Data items
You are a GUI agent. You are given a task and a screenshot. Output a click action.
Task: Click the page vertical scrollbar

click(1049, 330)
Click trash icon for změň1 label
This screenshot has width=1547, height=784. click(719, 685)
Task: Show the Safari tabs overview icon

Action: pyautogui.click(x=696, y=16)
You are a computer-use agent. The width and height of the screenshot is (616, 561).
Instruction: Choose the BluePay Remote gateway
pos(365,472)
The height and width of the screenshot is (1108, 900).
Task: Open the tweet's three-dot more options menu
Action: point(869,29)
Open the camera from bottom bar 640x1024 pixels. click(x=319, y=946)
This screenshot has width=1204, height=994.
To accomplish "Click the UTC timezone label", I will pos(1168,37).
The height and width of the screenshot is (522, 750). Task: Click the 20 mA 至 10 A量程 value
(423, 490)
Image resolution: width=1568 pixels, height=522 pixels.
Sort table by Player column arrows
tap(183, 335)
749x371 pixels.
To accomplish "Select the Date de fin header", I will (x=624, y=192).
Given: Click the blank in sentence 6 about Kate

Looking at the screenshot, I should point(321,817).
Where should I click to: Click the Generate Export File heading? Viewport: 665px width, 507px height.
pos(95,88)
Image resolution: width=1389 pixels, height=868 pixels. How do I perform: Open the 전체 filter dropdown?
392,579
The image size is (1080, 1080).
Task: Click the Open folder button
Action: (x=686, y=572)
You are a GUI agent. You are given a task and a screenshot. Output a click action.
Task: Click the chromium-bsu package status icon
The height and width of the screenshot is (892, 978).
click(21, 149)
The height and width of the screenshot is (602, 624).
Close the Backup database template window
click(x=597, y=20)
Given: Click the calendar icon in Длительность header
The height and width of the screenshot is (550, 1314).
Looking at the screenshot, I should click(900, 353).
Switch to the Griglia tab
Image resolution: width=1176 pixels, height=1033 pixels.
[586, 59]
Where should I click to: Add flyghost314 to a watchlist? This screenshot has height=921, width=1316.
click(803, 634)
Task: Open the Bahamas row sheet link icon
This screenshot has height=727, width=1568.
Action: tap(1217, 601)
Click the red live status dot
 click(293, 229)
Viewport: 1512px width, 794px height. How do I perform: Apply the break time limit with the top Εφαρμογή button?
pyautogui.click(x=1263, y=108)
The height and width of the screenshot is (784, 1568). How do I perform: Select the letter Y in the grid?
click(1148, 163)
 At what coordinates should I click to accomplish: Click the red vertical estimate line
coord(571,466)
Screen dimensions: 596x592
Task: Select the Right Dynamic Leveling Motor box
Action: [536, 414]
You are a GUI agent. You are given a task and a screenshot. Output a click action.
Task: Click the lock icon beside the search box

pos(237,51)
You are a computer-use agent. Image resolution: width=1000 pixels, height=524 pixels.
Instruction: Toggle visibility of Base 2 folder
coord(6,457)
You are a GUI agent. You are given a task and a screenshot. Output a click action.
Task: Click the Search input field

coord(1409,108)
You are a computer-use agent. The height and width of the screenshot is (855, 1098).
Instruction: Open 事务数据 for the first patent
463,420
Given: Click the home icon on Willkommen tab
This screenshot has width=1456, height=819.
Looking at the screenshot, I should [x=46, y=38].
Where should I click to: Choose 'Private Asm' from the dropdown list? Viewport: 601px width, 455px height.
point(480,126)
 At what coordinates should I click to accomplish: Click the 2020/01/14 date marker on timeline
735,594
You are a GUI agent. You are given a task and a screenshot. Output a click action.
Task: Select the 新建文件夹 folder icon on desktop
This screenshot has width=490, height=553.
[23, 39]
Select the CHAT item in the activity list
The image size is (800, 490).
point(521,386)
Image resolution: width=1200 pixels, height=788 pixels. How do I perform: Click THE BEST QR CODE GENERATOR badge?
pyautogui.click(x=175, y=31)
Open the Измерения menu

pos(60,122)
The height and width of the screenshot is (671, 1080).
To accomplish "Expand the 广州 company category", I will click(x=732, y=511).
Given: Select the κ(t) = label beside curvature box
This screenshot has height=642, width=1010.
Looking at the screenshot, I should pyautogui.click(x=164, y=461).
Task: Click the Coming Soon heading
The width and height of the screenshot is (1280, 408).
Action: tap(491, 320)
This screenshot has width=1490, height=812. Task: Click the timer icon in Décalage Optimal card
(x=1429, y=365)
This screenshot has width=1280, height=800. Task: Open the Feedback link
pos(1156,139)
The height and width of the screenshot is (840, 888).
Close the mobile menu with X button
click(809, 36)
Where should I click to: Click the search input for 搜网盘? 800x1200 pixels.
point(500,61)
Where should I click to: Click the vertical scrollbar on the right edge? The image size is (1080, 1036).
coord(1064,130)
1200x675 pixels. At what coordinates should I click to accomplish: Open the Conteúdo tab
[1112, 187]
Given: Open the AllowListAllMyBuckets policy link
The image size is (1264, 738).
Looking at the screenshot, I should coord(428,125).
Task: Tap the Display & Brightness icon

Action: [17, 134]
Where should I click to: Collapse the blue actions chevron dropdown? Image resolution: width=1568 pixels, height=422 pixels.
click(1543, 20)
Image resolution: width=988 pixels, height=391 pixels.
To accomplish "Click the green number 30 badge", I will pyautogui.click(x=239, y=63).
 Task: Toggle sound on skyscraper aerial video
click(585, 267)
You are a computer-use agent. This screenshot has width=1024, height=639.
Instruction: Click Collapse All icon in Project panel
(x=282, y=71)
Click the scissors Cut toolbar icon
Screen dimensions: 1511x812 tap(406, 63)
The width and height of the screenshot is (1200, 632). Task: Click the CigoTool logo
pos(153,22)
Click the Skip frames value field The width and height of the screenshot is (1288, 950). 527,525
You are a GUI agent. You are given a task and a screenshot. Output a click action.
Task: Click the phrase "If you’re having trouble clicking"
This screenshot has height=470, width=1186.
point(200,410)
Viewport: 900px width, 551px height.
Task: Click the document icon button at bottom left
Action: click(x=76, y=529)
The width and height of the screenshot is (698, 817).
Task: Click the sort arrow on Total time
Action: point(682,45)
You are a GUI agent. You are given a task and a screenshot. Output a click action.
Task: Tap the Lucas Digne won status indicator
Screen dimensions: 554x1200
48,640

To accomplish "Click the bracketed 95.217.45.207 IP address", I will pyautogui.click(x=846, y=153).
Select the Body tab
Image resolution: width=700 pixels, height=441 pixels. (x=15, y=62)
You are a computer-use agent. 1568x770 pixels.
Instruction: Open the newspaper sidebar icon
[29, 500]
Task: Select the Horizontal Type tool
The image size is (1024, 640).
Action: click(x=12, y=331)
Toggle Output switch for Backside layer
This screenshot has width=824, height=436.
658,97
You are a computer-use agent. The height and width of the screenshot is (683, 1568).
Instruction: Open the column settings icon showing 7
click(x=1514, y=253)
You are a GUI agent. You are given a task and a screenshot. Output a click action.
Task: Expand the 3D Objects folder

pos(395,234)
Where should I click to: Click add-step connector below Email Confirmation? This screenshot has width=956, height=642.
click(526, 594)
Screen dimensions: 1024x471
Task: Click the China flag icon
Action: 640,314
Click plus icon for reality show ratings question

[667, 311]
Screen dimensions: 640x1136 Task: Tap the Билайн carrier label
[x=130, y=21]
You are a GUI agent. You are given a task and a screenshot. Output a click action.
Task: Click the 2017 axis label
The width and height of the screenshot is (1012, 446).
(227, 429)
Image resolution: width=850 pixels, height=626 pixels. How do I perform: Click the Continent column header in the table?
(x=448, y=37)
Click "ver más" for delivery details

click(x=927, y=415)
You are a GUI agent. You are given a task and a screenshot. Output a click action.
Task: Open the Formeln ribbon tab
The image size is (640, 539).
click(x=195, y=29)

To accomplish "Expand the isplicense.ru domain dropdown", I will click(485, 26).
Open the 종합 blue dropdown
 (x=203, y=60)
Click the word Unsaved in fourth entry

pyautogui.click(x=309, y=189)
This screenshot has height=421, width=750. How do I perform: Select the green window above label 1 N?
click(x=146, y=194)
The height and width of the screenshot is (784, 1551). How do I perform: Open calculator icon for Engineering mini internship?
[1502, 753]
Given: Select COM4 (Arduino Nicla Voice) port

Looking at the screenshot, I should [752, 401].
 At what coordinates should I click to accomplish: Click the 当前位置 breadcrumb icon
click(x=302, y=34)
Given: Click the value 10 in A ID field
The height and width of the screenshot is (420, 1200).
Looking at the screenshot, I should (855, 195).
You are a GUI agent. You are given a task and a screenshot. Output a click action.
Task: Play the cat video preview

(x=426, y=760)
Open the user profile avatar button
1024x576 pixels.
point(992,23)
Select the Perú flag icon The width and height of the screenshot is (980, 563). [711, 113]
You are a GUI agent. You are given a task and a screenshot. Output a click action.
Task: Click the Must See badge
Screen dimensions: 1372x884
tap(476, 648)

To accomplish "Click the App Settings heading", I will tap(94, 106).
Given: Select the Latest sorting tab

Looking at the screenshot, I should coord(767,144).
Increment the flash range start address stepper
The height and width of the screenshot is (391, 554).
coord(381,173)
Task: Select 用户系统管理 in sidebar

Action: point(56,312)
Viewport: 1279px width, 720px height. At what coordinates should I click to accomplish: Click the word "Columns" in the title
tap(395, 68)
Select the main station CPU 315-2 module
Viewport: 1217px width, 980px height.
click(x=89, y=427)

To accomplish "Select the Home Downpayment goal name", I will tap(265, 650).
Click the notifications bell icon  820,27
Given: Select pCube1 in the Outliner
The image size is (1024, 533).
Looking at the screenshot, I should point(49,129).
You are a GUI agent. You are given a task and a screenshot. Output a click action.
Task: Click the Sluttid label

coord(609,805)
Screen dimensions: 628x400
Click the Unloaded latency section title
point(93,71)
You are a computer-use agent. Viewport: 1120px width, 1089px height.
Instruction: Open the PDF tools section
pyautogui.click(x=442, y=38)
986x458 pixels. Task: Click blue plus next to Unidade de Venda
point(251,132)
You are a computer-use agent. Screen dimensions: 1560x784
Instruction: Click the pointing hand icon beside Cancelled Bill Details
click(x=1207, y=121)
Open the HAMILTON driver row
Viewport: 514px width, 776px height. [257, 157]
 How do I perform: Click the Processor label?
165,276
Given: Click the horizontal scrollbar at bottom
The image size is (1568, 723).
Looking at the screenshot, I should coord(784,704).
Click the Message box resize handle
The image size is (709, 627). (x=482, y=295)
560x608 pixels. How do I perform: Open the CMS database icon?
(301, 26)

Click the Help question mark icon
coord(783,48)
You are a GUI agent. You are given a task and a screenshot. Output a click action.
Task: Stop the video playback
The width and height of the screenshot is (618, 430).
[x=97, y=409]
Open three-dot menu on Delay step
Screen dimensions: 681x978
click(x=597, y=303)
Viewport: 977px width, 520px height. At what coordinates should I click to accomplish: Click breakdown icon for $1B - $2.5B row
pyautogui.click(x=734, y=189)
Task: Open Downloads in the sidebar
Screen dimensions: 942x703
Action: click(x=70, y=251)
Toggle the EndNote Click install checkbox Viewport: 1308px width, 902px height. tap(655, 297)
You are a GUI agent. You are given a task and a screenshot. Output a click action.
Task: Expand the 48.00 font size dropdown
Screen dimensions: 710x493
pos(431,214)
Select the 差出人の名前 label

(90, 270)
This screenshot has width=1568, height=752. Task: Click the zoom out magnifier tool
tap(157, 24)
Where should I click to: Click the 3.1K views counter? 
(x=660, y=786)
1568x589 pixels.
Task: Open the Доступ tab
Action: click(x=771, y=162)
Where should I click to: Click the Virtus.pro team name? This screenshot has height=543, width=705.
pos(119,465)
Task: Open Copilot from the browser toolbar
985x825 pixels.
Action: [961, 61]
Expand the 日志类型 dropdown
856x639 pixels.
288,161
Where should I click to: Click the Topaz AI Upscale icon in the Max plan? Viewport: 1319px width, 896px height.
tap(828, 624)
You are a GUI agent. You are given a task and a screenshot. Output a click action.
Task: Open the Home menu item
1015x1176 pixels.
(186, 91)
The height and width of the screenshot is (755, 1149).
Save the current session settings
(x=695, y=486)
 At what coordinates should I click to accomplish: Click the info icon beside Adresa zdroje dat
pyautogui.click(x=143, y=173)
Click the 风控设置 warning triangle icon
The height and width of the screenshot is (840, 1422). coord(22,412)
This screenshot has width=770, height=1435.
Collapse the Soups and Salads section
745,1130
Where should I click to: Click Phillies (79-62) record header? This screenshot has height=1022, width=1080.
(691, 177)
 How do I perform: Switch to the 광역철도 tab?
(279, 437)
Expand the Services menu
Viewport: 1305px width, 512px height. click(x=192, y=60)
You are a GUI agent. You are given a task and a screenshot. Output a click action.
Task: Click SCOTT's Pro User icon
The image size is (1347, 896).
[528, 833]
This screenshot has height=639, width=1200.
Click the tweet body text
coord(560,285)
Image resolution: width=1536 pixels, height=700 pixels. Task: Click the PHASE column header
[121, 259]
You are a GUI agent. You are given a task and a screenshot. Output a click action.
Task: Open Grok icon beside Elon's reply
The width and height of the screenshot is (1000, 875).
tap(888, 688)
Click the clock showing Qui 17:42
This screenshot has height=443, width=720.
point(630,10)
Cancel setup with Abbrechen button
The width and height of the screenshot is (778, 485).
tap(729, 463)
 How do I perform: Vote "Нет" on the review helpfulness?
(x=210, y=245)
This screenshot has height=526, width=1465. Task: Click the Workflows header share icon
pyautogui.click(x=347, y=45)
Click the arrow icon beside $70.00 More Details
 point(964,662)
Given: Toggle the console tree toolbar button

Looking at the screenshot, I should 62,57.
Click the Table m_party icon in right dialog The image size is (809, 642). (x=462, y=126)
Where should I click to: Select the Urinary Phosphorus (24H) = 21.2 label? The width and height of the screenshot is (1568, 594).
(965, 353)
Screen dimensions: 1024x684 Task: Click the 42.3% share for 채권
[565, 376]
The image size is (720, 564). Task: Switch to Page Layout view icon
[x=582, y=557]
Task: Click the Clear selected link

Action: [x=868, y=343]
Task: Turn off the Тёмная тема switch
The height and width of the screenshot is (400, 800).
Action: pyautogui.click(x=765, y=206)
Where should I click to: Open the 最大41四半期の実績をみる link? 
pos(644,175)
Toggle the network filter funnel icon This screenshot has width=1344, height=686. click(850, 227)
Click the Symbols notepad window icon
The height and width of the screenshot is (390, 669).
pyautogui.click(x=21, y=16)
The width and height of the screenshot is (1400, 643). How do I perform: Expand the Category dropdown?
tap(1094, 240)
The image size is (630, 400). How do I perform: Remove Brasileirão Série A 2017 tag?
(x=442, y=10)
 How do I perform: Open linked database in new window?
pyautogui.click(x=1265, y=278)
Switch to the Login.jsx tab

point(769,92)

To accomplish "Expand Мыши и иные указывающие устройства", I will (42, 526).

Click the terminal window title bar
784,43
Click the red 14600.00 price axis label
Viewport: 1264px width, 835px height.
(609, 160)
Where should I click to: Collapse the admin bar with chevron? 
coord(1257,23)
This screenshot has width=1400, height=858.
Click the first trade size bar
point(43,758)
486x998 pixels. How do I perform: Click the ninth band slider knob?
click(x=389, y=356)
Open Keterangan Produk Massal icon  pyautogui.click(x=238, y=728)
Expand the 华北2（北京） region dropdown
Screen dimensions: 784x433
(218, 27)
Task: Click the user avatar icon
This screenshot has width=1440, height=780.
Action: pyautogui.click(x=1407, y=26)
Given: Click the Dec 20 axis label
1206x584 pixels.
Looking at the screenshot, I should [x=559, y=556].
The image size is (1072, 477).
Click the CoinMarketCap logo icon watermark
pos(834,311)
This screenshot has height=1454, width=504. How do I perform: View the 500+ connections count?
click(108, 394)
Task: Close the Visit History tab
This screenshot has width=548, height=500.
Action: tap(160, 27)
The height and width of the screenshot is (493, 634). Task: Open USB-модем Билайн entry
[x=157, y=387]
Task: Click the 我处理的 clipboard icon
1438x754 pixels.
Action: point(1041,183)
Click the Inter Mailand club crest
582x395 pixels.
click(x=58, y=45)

> _Exercise_: All lines in the data that contain the word "avatar" should be copied.

> _Your response_:
Open the user profile avatar button
Task: Click the user avatar icon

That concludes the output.